■ **EXTRAIT DE PAGE**:
====================

Ce garçon épuisant et jamais épuisé semble ne jamais s’arrêter et exprime à 200 à l’heure des envies que l’insularité australienne a failli étouffer. « J’ai grandi à Sidney où j’ai été un enfant heureux. C’était très tranquille, au bord de la mer, les gens y sont cools. Le problème, c’est que cette mentalité ne pousse pas beaucoup à travailler, n’incite pas à briller. Je n’arrive plus à y rester, ça me tire trop vers le bas, la paresse. Beaucoup d’Australiens grandissent avec un complexe d’infériorité, ils n’attendent pas grand-chose de la vie, ni d’eux-mêmes. Ils pensent être très isolés, s’imaginent que le reste du monde n’a rien à foutre d’eux. Je me sentais un peu prisonnier là-bas. Quand on va à New York, on rencontre plein de gens intéressants qui ont confiance en ce qu’ils font. A Sidney, on rencontre des gens très bien, mais qui n’ont aucune confiance. L’Australie est une limite. D’un côté, la culture est très riche, avec une histoire turbulente bien que récente ; de l’autre, c’est une société assez violente, qui étouffe et réprime les gens. Ce pays donne et prend beaucoup. Il fait bien sûr toujours partie de ma vie, mais j’ai réussi à me sortir de cette mentalité. »

====================

■ **EXERCICES ÉCRITS**:
1. Résumez l'extrait en deux phrases.
2. Selon l'extrait, de quel complexe beaucoup d'Australiens grandissent-ils avec ?
3. Indiquez si chacune des affirmations suivantes concorde avec l'extrait, en citant les mots décisifs : (a) Le jeune homme a été un enfant malheureux à Sidney. (b) À New York, on rencontre des gens qui ont confiance en ce qu'ils font. (c) L'Australie ne fait plus partie de sa vie.
Appuyez-vous exclusivement sur l'extrait pour répondre.

■ **DONNÉES AFFICHÉES**:
====================

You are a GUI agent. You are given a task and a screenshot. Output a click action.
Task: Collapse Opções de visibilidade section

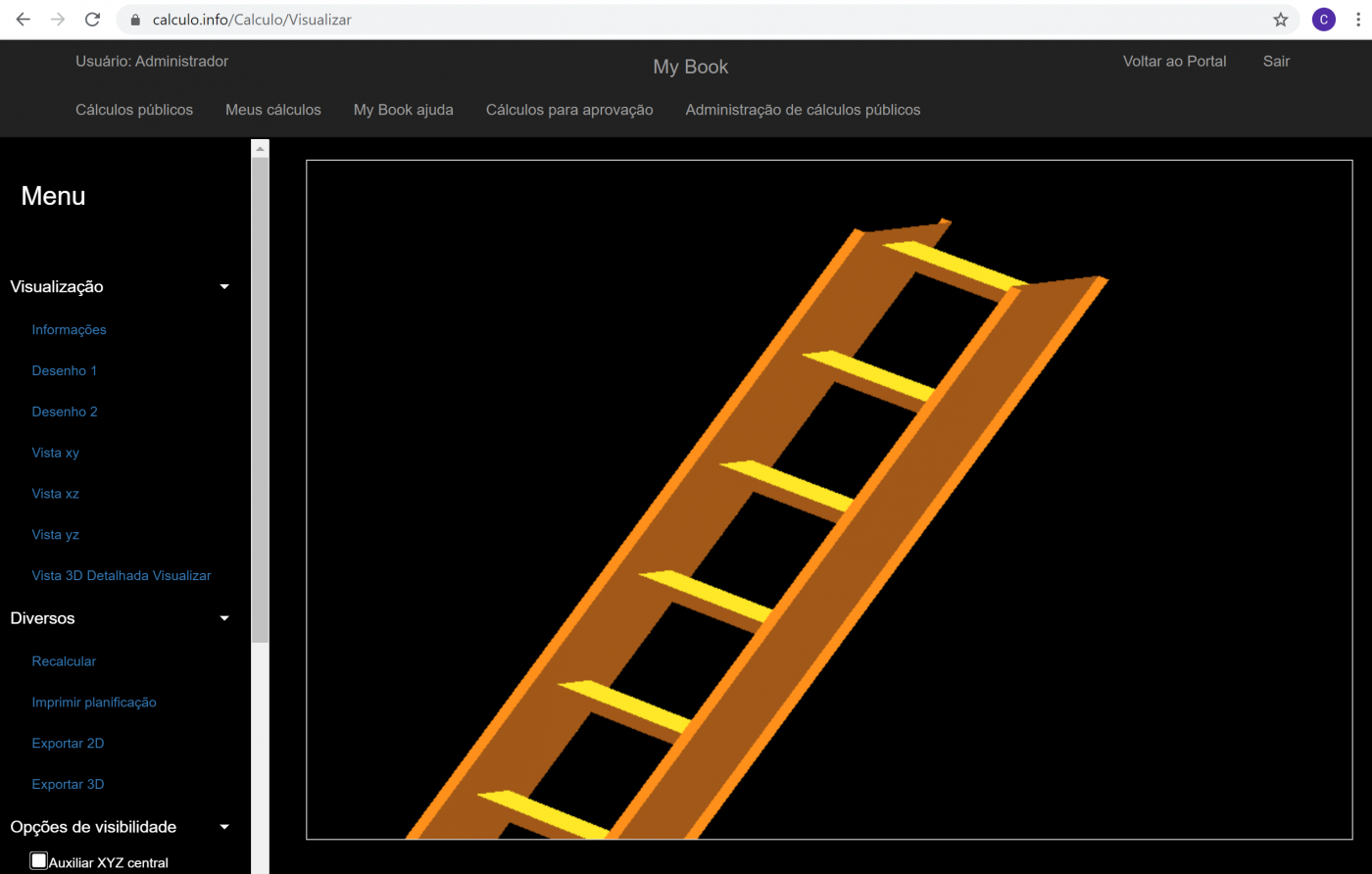[224, 827]
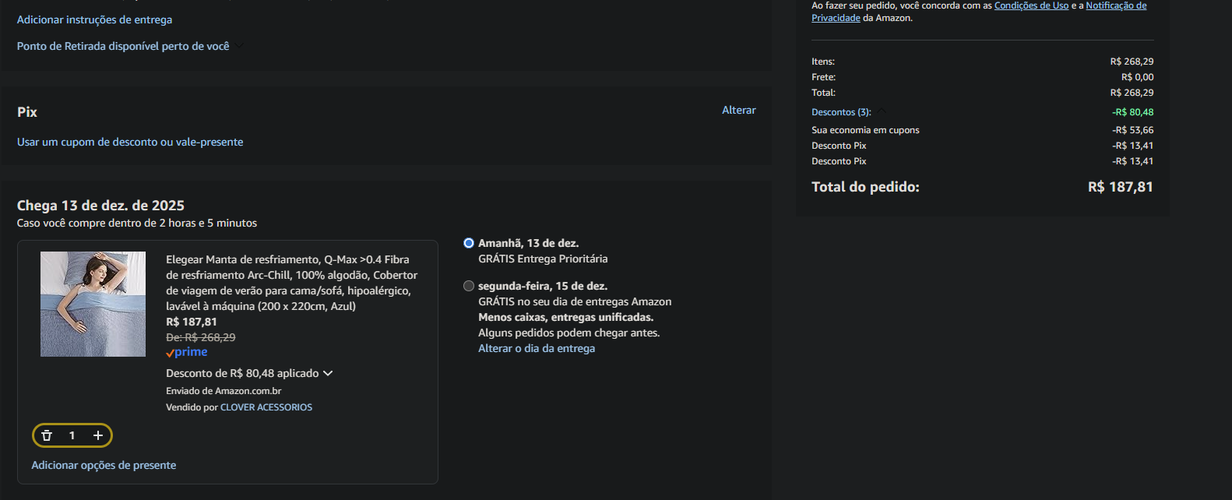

====================

■ **CORRIGÉ DES EXERCICES**:
1. Le jeune homme évoque une enfance heureuse et tranquille à Sidney, mais estime que la mentalité australienne, faite de paresse et de manque de confiance, le tirait vers le bas au point qu'il s'y sentait un peu prisonnier. Il décrit l'Australie comme un pays à la culture très riche mais à la société assez violente, qui fait toujours partie de sa vie même s'il affirme s'être sorti de cette mentalité.

2. D'un complexe d'infériorité.

3.
(a) Non : « J’ai grandi à Sidney où j’ai été un enfant heureux. »
(b) Oui : « Quand on va à New York, on rencontre plein de gens intéressants qui ont confiance en ce qu’ils font. »
(c) Non : « Il fait bien sûr toujours partie de ma vie »